Bayes Factors

Bayesian Statistics

bayes-factor

model-comparison

marginal-likelihood

Ratio of marginal likelihoods under two models, the Bayesian analogue of a likelihood-ratio test

Published

April 17, 2026

Introduction

A Bayes factor compares two models by the ratio of how plausible the observed data are under each, after integrating over the parameters of each model with respect to its prior. It is the Bayesian counterpart of a likelihood-ratio test, but it carries a richer interpretation: rather than rejecting or failing to reject a null, it returns a continuous strength-of-evidence measure that can equally support the null model when the data are inconsistent with the alternative. This symmetry — quantifying support for either side — is one of the main reasons Bayes factors recur in applied work where “no effect” is itself a substantively interesting conclusion.

Prerequisites

A working understanding of Bayes’ theorem, the role of the marginal likelihood (evidence) in Bayesian inference, and the difference between point-null and composite hypotheses.

Theory

For two models \(M_0\) and \(M_1\) with parameter vectors \(\theta_0\) and \(\theta_1\) and priors \(p(\theta_0 \mid M_0)\) and \(p(\theta_1 \mid M_1)\), the Bayes factor in favour of \(M_1\) is

\[\mathrm{BF}_{10} = \frac{p(y \mid M_1)}{p(y \mid M_0)} = \frac{\int p(y \mid \theta_1, M_1) p(\theta_1 \mid M_1) \, \mathrm d \theta_1}{\int p(y \mid \theta_0, M_0) p(\theta_0 \mid M_0) \, \mathrm d \theta_0}.\]

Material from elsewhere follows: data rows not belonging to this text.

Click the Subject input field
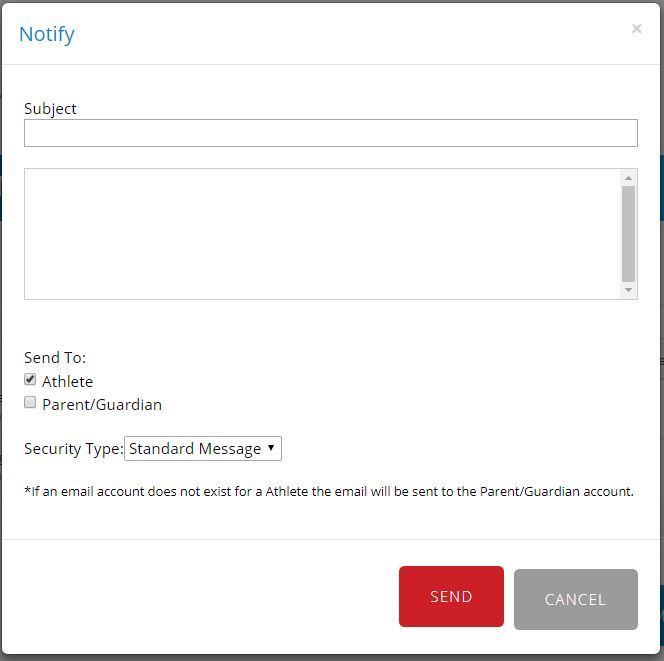 tap(331, 133)
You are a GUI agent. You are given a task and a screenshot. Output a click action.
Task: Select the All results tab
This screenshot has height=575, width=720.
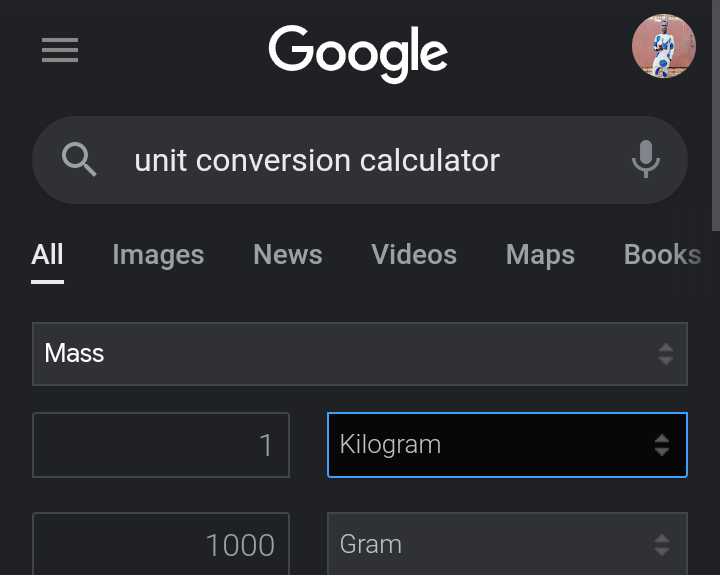coord(47,255)

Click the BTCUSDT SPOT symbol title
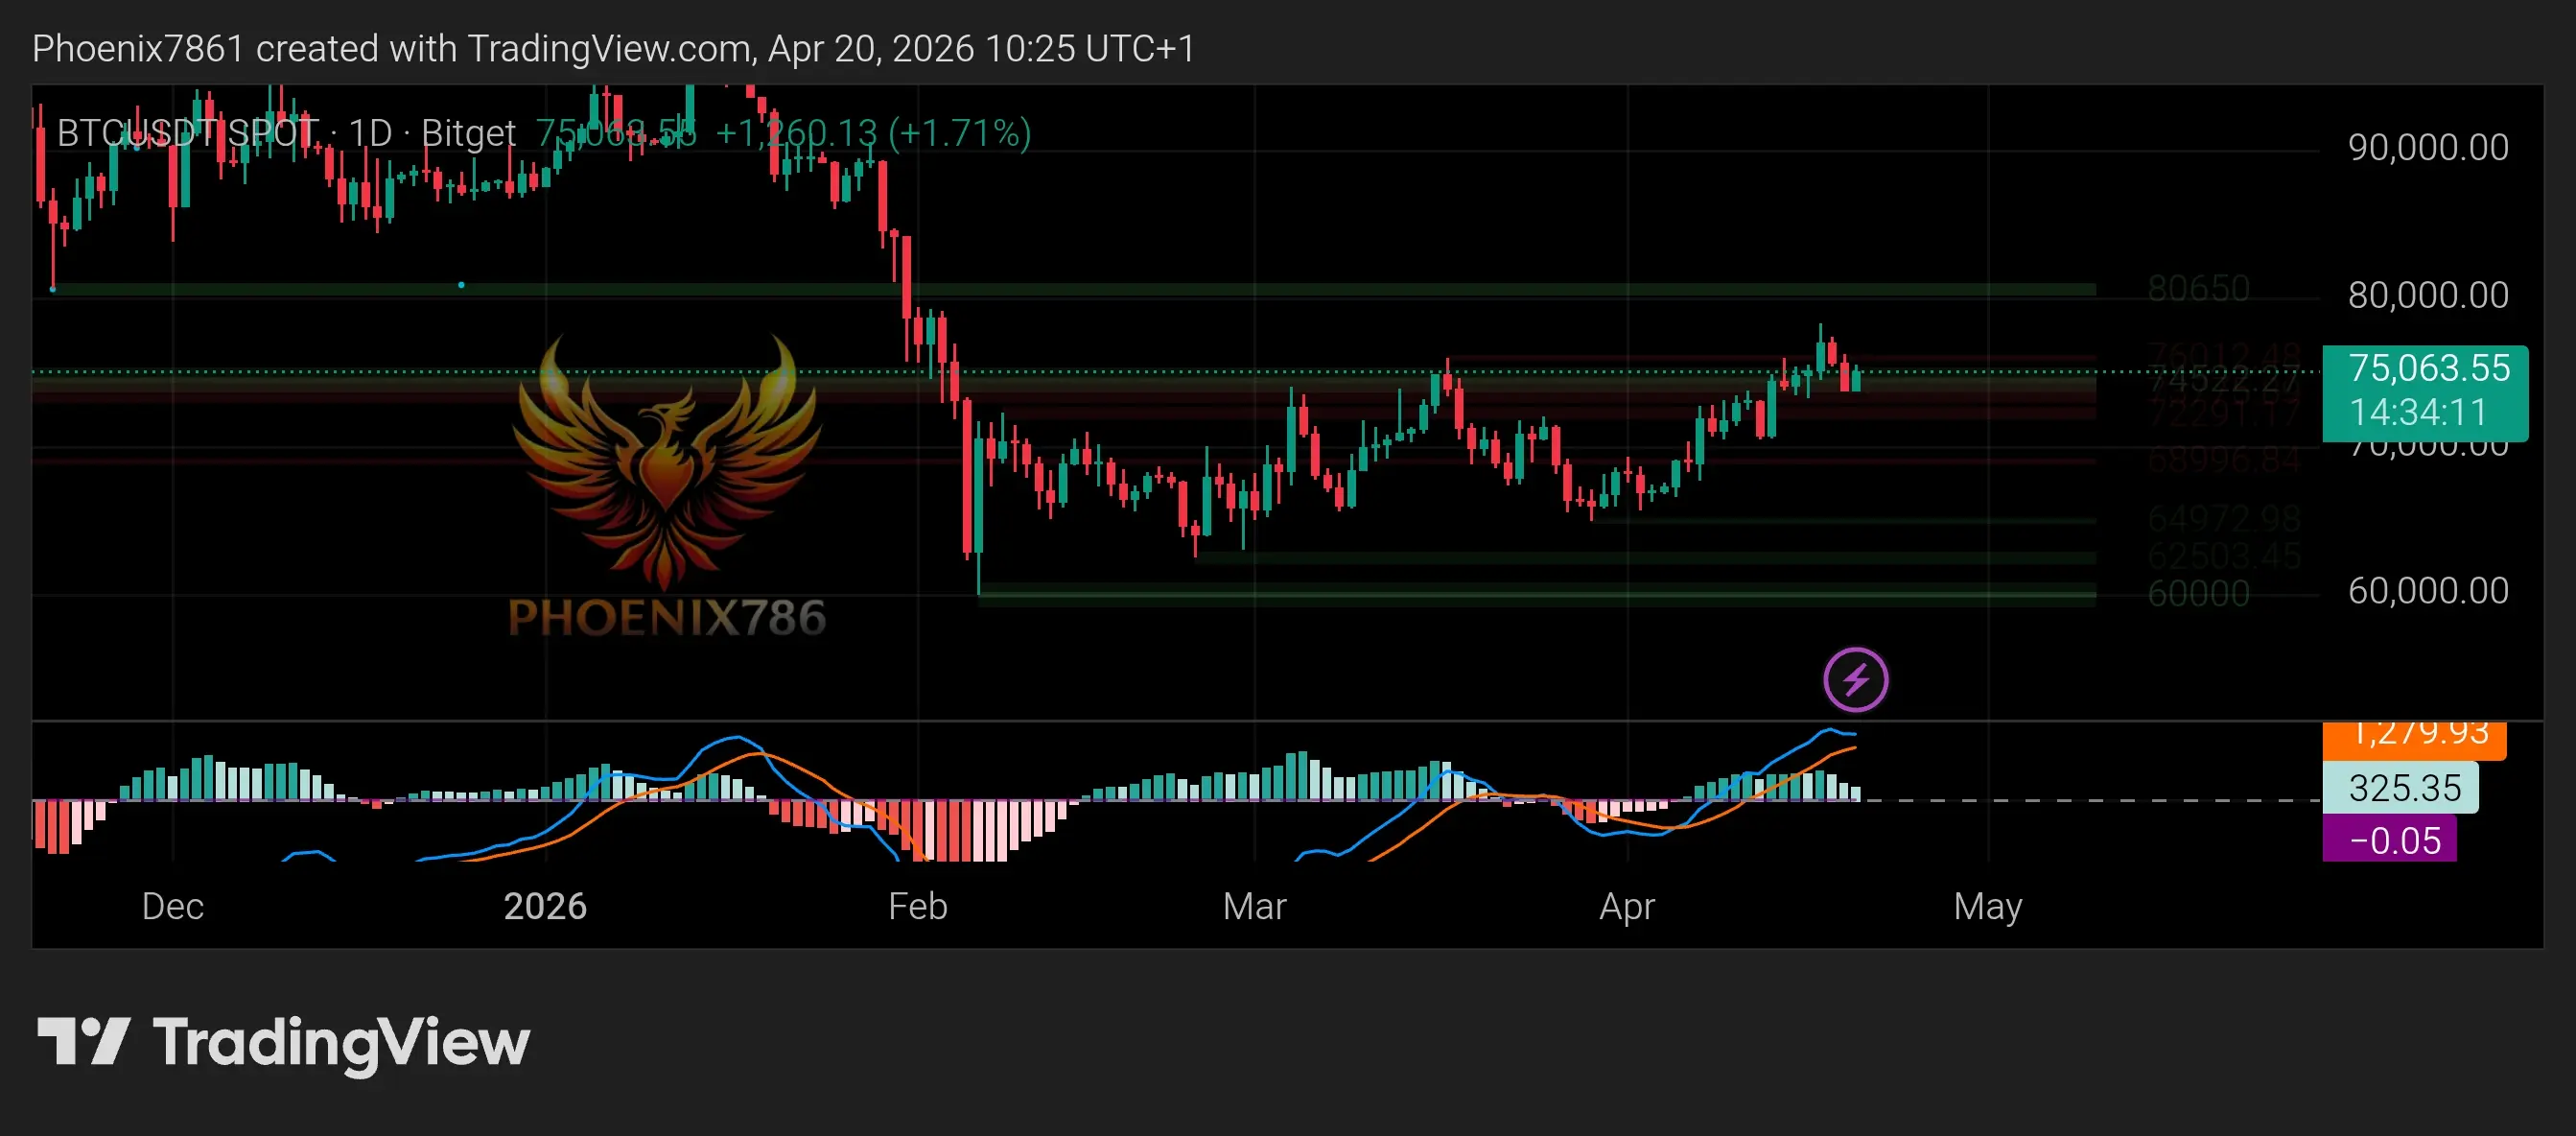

Posterior odds equal the Bayes factor times the prior odds; under equal prior odds, the posterior probability of \(M_1\) is \(\mathrm{BF}_{10} / (\mathrm{BF}_{10} + 1)\). Jeffreys’ interpretive scale calls \(\mathrm{BF} > 3\) substantial, \(> 10\) strong, \(> 30\) very strong, and \(> 100\) decisive evidence; the same thresholds apply, mirrored, for evidence in favour of \(M_0\).

Assumptions

Both models are well-specified and proper priors are assigned to all parameters that differ between the two; improper priors leave the marginal likelihoods undefined up to an arbitrary constant and the Bayes factor inherits that indeterminacy. Numerical estimation must be stable — bridge sampling, Chib’s method, or Savage-Dickey ratios for nested models.

R Implementation

library(BayesFactor)

# Simple example: one-sample t-test equivalent
x <- rnorm(40, mean = 0.5, sd = 1)
ttestBF(x)

# Regression
data(mtcars)
full <- lmBF(mpg ~ wt + hp, data = mtcars)
reduced <- lmBF(mpg ~ wt, data = mtcars)
full / reduced

Output & Results

The BayesFactor package returns a Bayes factor with an estimated error percentage. For regression-type models the output also includes the implied posterior model probabilities; ratios of BFBayesFactor objects deliver pairwise comparisons directly.

Interpretation

A reporting sentence: “A default-prior \(t\)-test Bayes factor was \(\mathrm{BF}_{10} = 4.7\) (\(\pm 0.001 \%\)), interpreted as substantial evidence that the population mean differs from zero.” When reporting, always include the prior and (for BayesFactor) the prior scale parameter rscale; readers cannot otherwise judge how much of the evidence is data-driven versus prior-driven.

Practical Tips

Wider priors mechanically shift Bayes factors toward the null (Lindley–Bartlett paradox); a sensitivity analysis across at least two prior scales is mandatory for any Bayes-factor conclusion.
bridgesampling::bridge_sampler() works directly with brms and Stan fits; it is the most general way to compute marginal likelihoods for non-trivial models.
For nested null hypotheses, the Savage-Dickey density ratio is faster, more stable, and avoids marginal-likelihood estimation entirely.
Bayes factors near 1 are genuinely inconclusive; resist the temptation to declare evidence with \(\mathrm{BF} = 1.5\) in either direction.
Bayes factors are not a substitute for predictive performance; pair them with loo() when comparing models for prediction, since the two answer different questions.

R Packages Used

BayesFactor for default-prior tests and ANOVA / regression Bayes factors, bridgesampling for general marginal-likelihood estimation, bayestestR for tidy summaries that work with brms and rstanarm fits, and polspline for Savage-Dickey density estimation when the null is nested.